The agreement did deliver some positive news for growing tech companies. Negotiators agreed to extend small-business exemptions to mid-sized companies that report up to €200 million in annual turnover. This change offers practical support to European tech startups trying to scale their operations. Lawmakers also narrowed the definition of safety components and permitted developers to process personal data to detect and fix biases in their artificial intelligence systems.
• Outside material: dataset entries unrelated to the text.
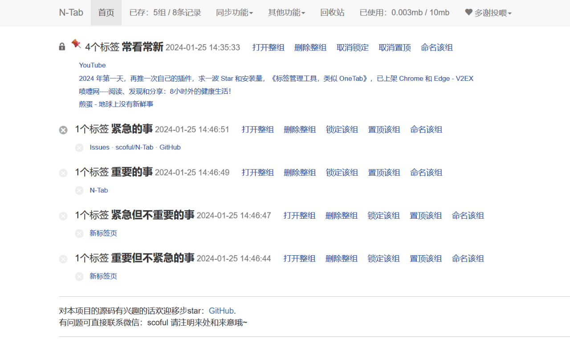Delete the 紧急的事 group via its X icon
The height and width of the screenshot is (357, 570).
[63, 130]
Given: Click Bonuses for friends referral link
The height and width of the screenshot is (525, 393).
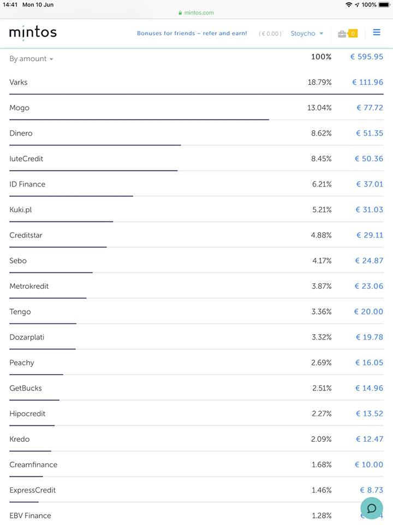Looking at the screenshot, I should pyautogui.click(x=192, y=33).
Recent scandals involving artificial intelligence-generated nudity forced lawmakers to act. The EU will apply stricter rules to systems that people use to create non-consensual deepfakes or child exploitation material. Companies building these systems have until December 2, 2026, to comply with the new rules. Meanwhile, the EU pushed the compliance deadline for standard high-risk systems to December 2, 2027, and delayed embedded high-risk systems to August 2, 2028. However, they shortened the grace period for watermarking generated content, moving that deadline up to December 2, 2027.
The EU also pushed back the launch date of its artificial intelligence regulatory sandboxes to August 2, 2027. Critics argue these sandboxes rely too heavily on soft measures and face significant limits. As the European Parliament and Council prepare to formally approve the AI Omnibus, the political spotlight now moves to the second half of the simplification effort. Lawmakers will soon debate the Digital Omnibus package, which tackles data and artificial intelligence development.
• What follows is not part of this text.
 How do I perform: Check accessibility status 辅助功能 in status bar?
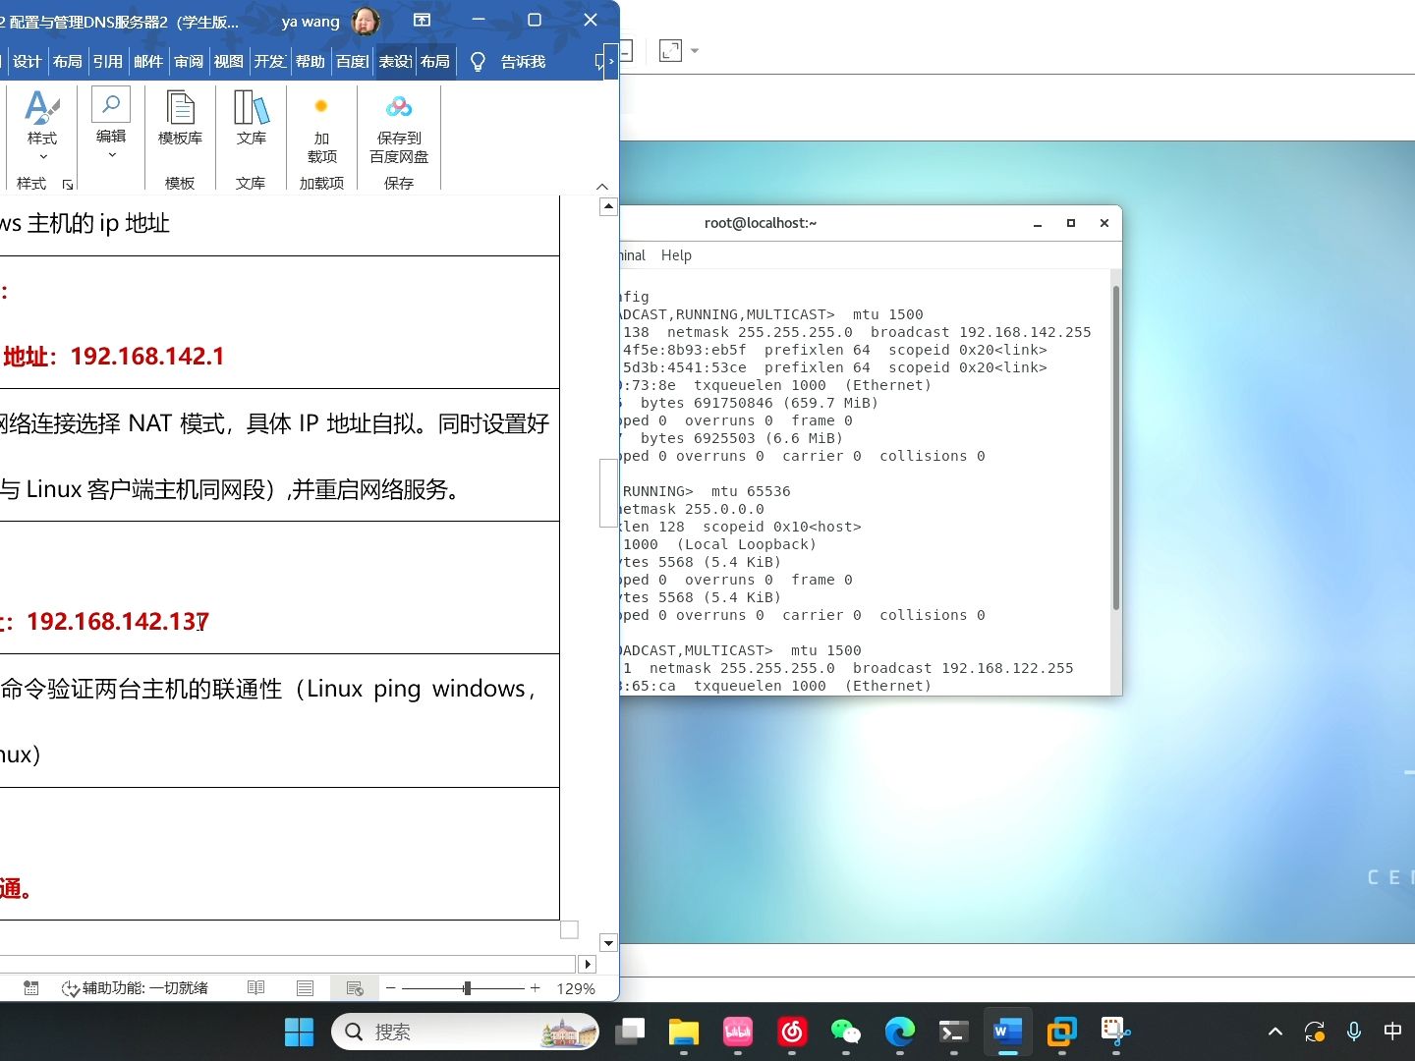tap(138, 987)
The Central European AI Chamber recently teamed up with 15 other associations to send a strong message to EU member states. The group published an open letter demanding that politicians fix the current watered-down proposals inside the Digital Omnibus. They want lawmakers to strike a better balance between protecting consumer data and promoting economic growth. Right now, the business groups believe the compromise texts actively hurt strategic innovation.
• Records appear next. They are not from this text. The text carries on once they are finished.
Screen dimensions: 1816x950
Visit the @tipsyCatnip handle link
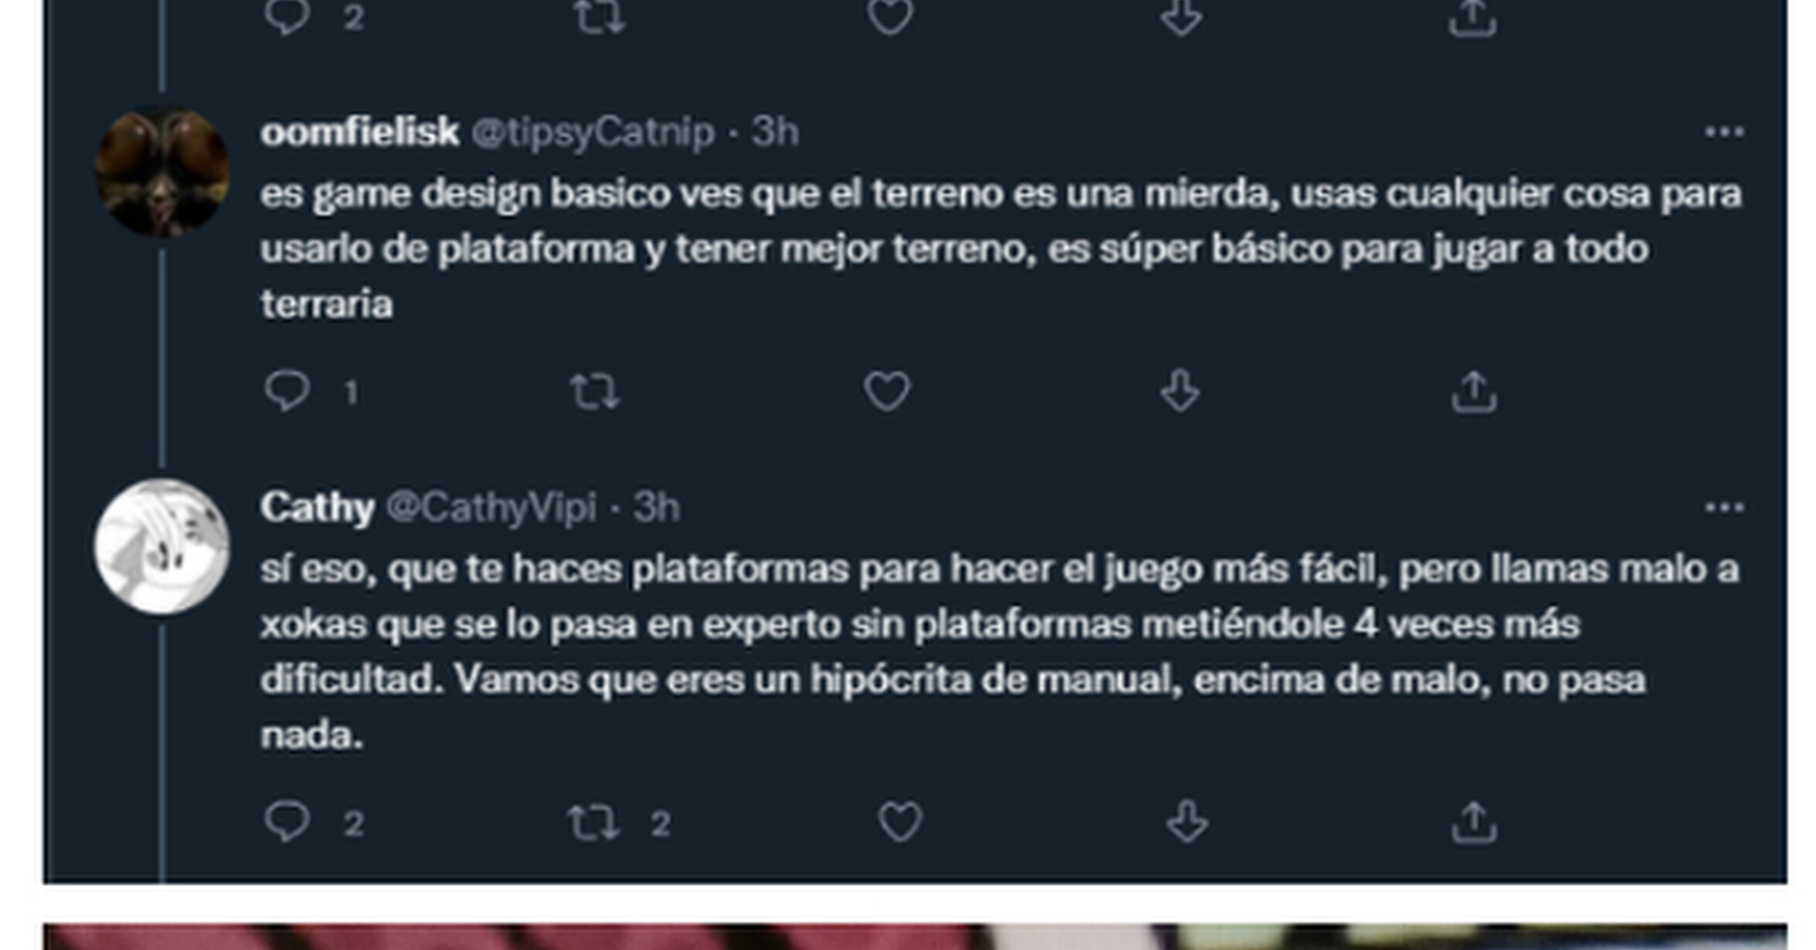[x=593, y=133]
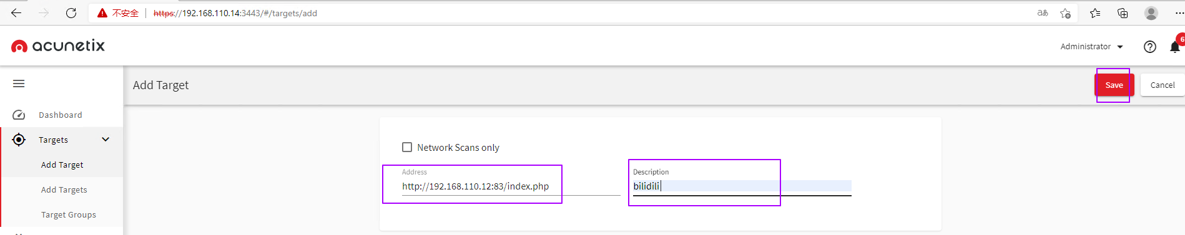Open the Administrator account dropdown

[1091, 47]
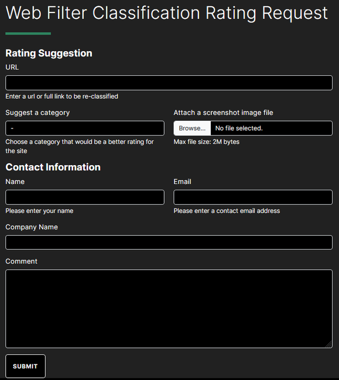The image size is (339, 380).
Task: Click the Comment box resize handle
Action: pos(329,344)
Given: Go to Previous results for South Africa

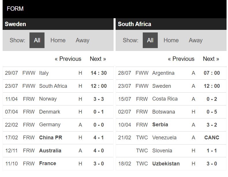Looking at the screenshot, I should click(181, 59).
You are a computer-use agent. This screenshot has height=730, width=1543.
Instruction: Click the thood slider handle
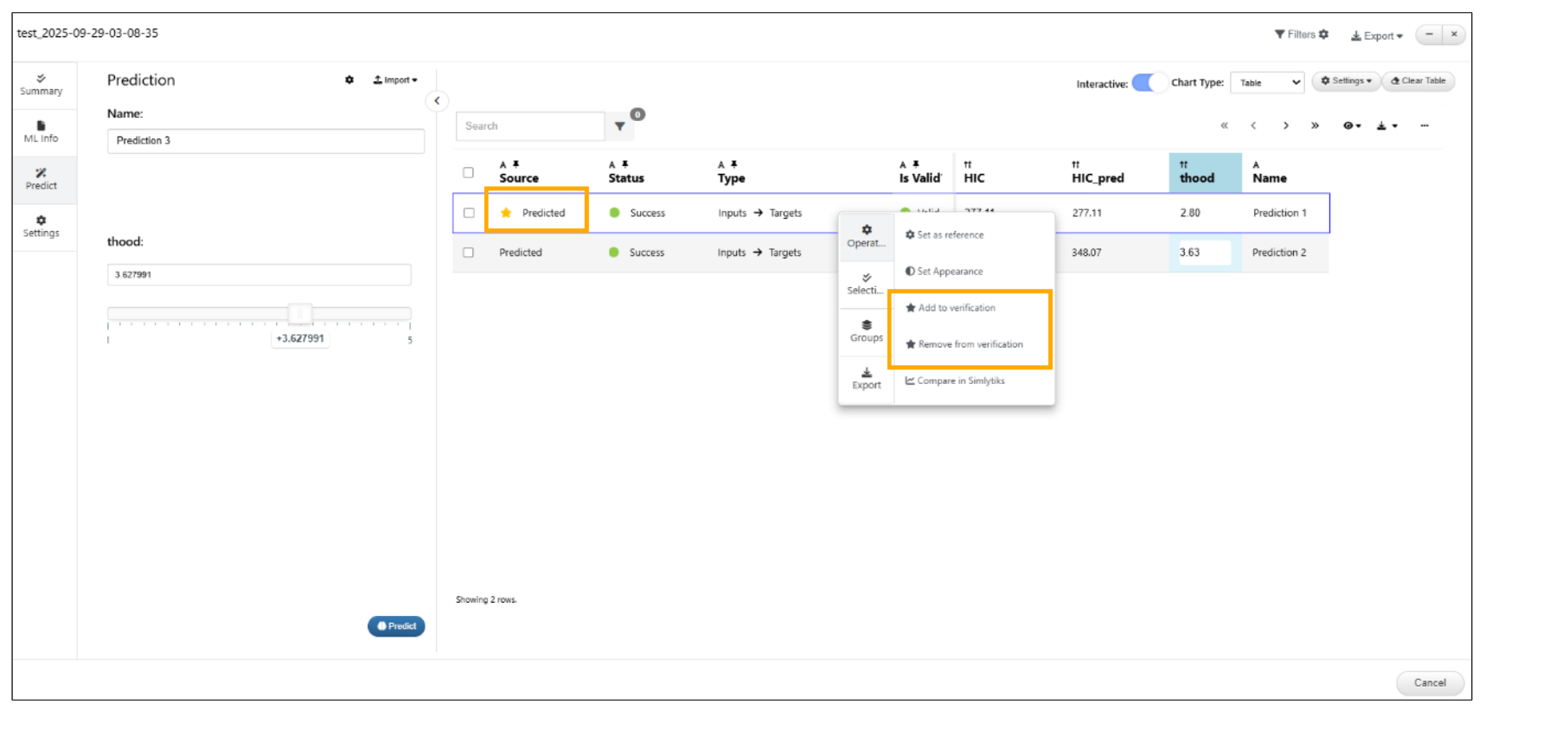pyautogui.click(x=300, y=313)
The biggest fight surrounding the Digital Omnibus involves how developers can use data for scientific research and artificial intelligence training. The political landscape looks completely split. Tech companies argue that Europe will lose the global artificial intelligence race if developers cannot access quality training data. On the other side, privacy advocates demand that lawmakers maintain the status quo. They fear any changes will destroy the strict European data protection framework.
Industry experts suspect 3 main topics will dominate the debates in the coming months. First, lawmakers must determine how to define personal data once developers have pseudonymized it. Second, they need to debate processing exemptions under Article 88c. Third, they will argue over the accidental processing of sensitive data under Article 9. The open letter stressed that initial proposals offered practical solutions, but the current draft simply reverts to the old, restrictive rules.
Without clear definitions, companies face fragmented rules across different European countries. Researchers must rely on guidelines from the European Data Protection Board. The board focuses strictly on protecting data and does not care about promoting economic growth or tech innovation. The current proposals also narrow the definition of scientific data. Tech groups argue this directly ruins the plan to turn strong European research into successful commercial products.
The open letter asks for a broad, clear, and binding definition of data use to give public and private researchers predictable rules. Finally, the Digital Omnibus tries to fix the annoying cookie banners that plague European internet users. Lawmakers proposed a new mechanism under Article 88b. Experts warn this new tool will only create more consent chaos, ruin the consumer browsing experience, and completely fail to meet the specific consent requirements of the GDPR.